(TAREFA ESCRITA A): Devolva o trecho do texto sobre trabalho prescrito e realizado que vai de "TAREFA – É muito" até "é a prescrição.", incluindo essas duas partes.
(TAREFA ESCRITA B): No texto sobre trabalho prescrito e realizado, reescreva em forma de lista, de modo mais curto, o parágrafo que começa com "TAREFA – É muito comum", mantendo as ideias principais.

(TRECHO SELECIONADO):
========

Compreender o trabalho humano para compreender o trabalho do professor: da prescrição à realização
por Anselmo Lima
É óbvio que o trabalho docente, como trabalho humano que é, nada tem a ver com o funcionamento de engrenagens articuladas em uma máquina qualquer. Mas tem muito a ver com a oposição entre “trabalho prescrito” e “trabalho realizado”. Trata-se de um par de conceitos centrais na ciência denominada “Ergonomia da Atividade”. Para compreendê-lo, é preciso saber que o objeto de estudo dessa ciência é o trabalho humano, o qual se define como a unidade 1) da atividade do trabalhador; 2) das condições dessa atividade; e 3) dos resultados dessa atividade. É preciso também ter clareza do que seriam para essa ciência os conceitos de “tarefa” e “atividade” relacionados ao próprio conceito de “trabalho”.
TAREFA – É muito comum que os trabalhadores se refiram a seu trabalho em termos das tarefas que realizam. Em uma empresa, por exemplo, quando perguntados: “o que você faz?, alguns dizem: “eu gerencio a produção”, “ele contrata pessoal”, “eu monto eletrodomésticos”, “ele conserta máquinas”, etc. Já em uma escola, quando se pergunta a um professor o que ele faz, é muito comum que a resposta seja: “eu dou aulas”. Entretanto, “tarefa” e “trabalho” não são a mesma coisa. A tarefa pode ser definida como a previsão de um resultado esperado dentro de condições ideais. Mas as condições ideais nunca coincidem com as condições reais e, por isso mesmo, o resultado que se espera nunca é o resultado que efetivamente se alcança. A tarefa pode então ser definida também como aquilo que é prescrito ao trabalhador por outros ou por si mesmo. A tarefa é a prescrição.

========

(REGISTROS FORNECIDOS):
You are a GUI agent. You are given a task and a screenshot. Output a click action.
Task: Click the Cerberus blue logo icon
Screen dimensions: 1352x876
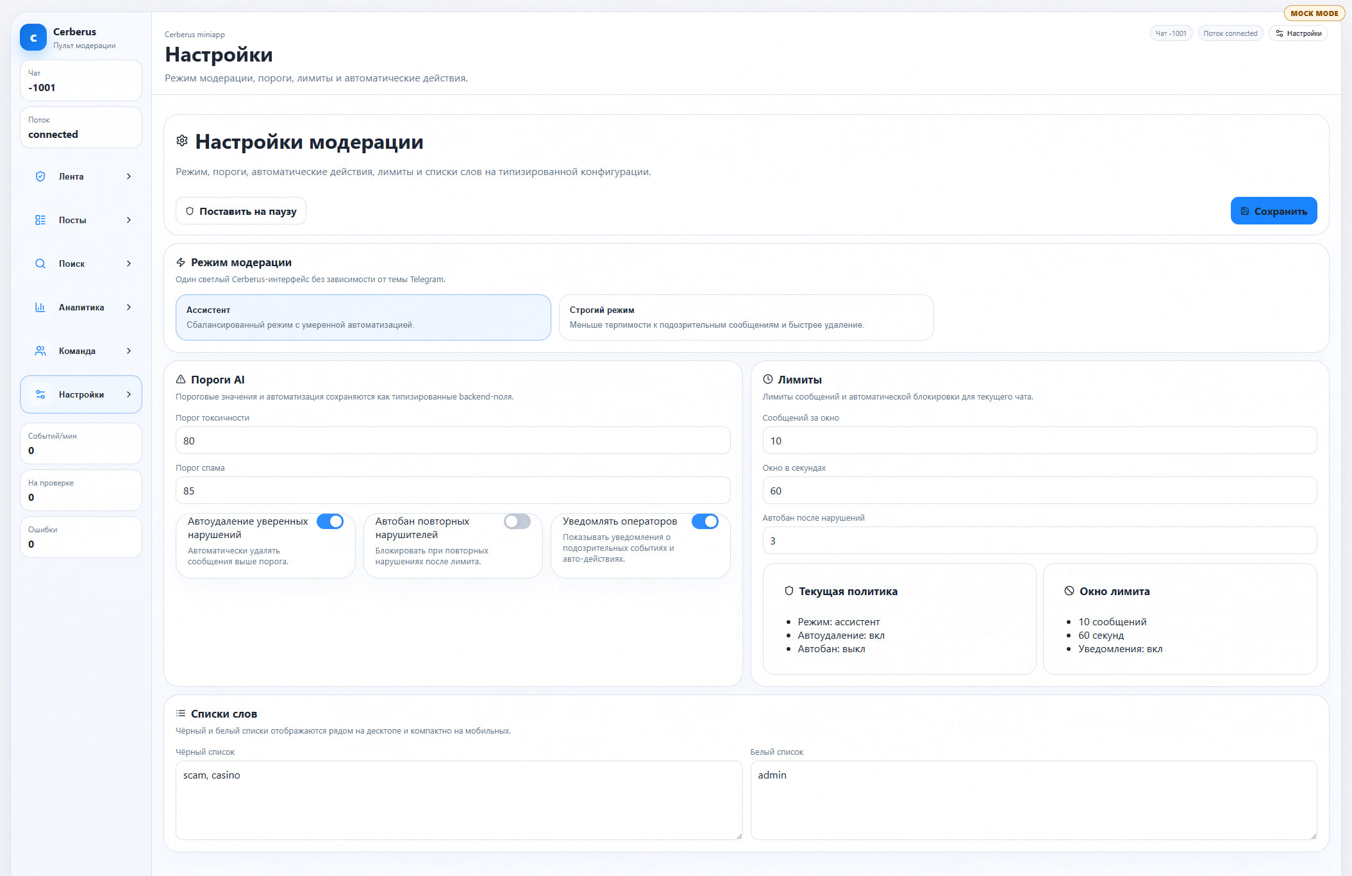click(33, 38)
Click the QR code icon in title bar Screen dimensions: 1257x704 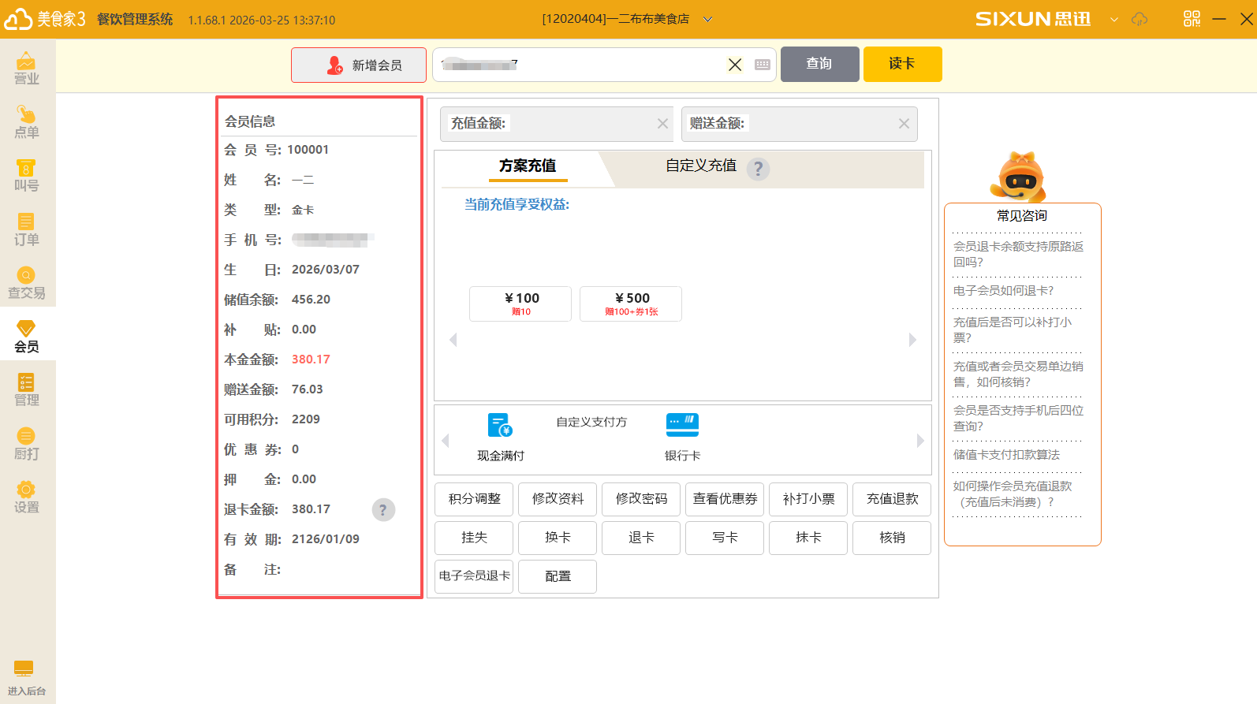tap(1192, 19)
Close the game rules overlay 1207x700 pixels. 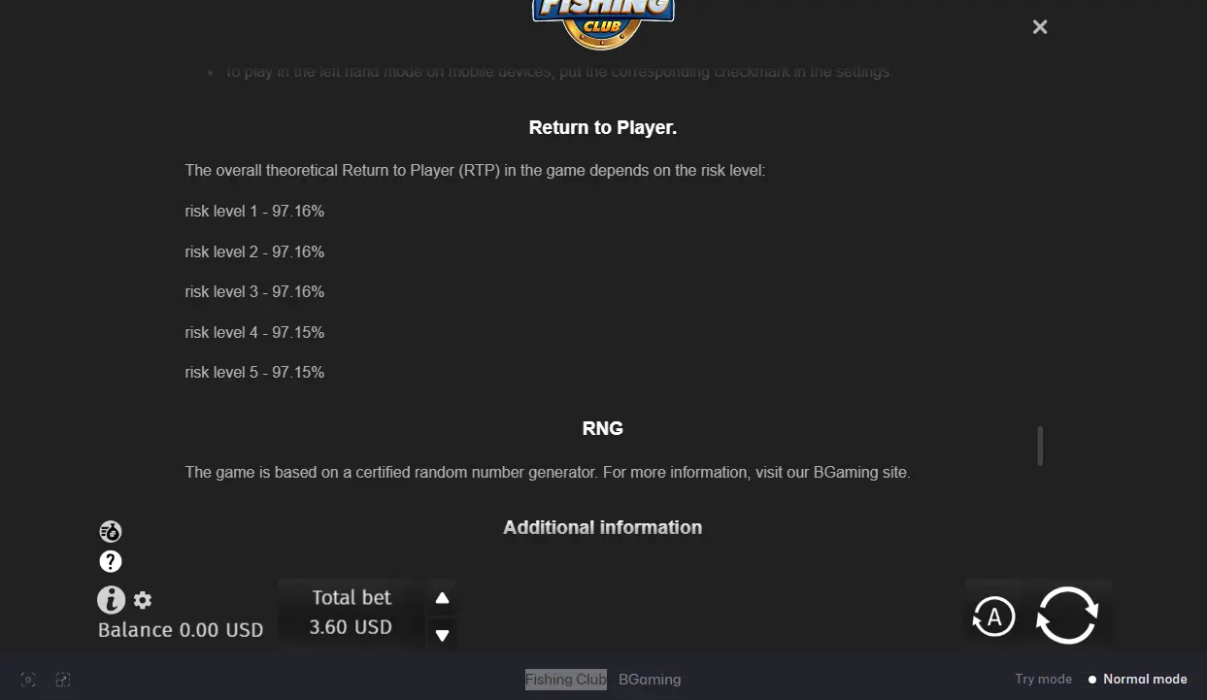(1040, 27)
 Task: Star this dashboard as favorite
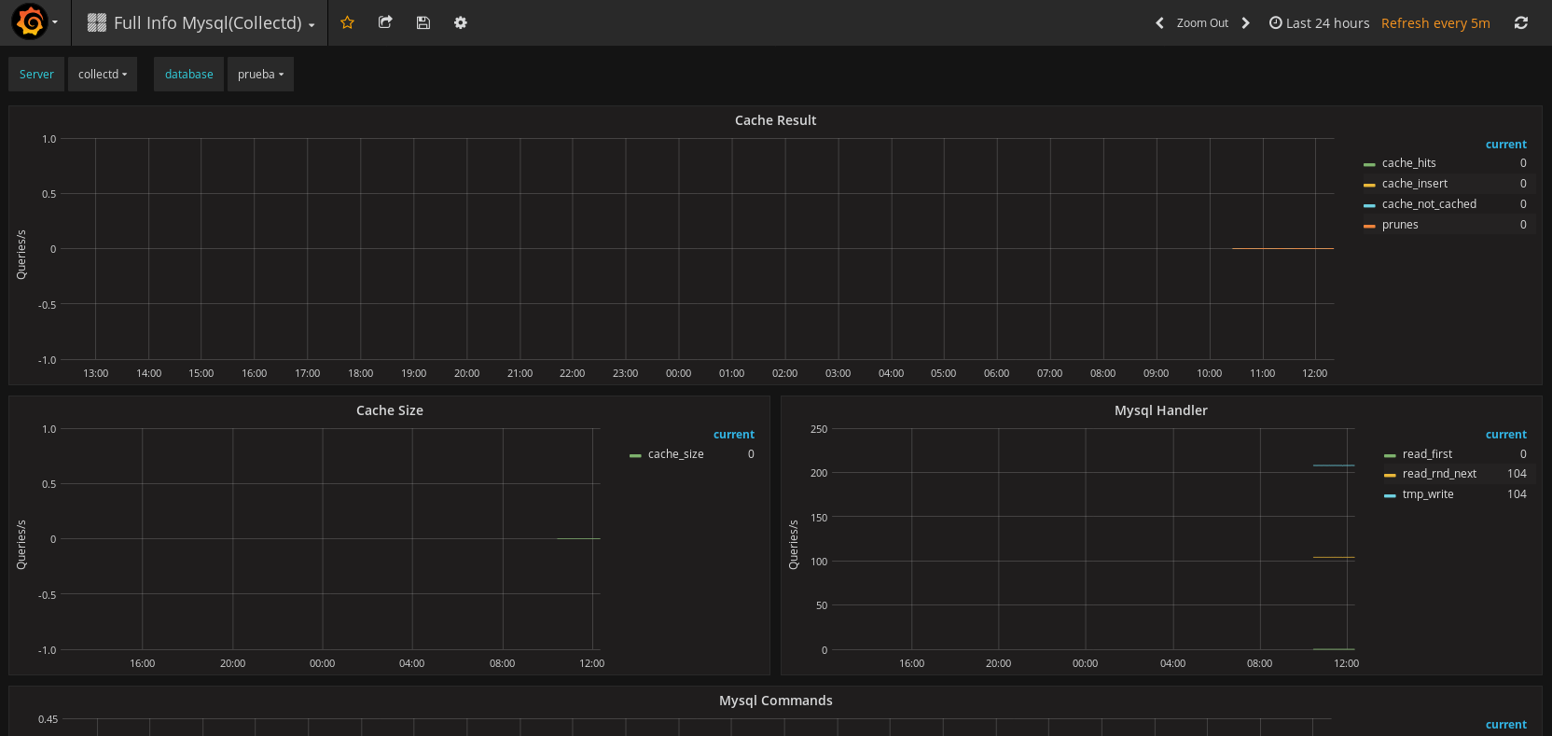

========

(RESPOSTA ESCRITA A):
TAREFA – É muito comum que os trabalhadores se refiram a seu trabalho em termos das tarefas que realizam. Em uma empresa, por exemplo, quando perguntados: “o que você faz?, alguns dizem: “eu gerencio a produção”, “ele contrata pessoal”, “eu monto eletrodomésticos”, “ele conserta máquinas”, etc. Já em uma escola, quando se pergunta a um professor o que ele faz, é muito comum que a resposta seja: “eu dou aulas”. Entretanto, “tarefa” e “trabalho” não são a mesma coisa. A tarefa pode ser definida como a previsão de um resultado esperado dentro de condições ideais. Mas as condições ideais nunca coincidem com as condições reais e, por isso mesmo, o resultado que se espera nunca é o resultado que efetivamente se alcança. A tarefa pode então ser definida também como aquilo que é prescrito ao trabalhador por outros ou por si mesmo. A tarefa é a prescrição.

(RESPOSTA ESCRITA B):
- Os trabalhadores costumam falar do seu trabalho pelas tarefas que fazem. Um professor, por exemplo, costuma responder "eu dou aulas".
- Tarefa e trabalho não são a mesma coisa.
- A tarefa é a previsão de um resultado esperado em condições ideais.
- As condições ideais nunca coincidem com as reais. Por isso, o resultado esperado nunca é o que de fato se alcança.
- A tarefa é o que é prescrito ao trabalhador, por outros ou por ele mesmo: a tarefa é a prescrição.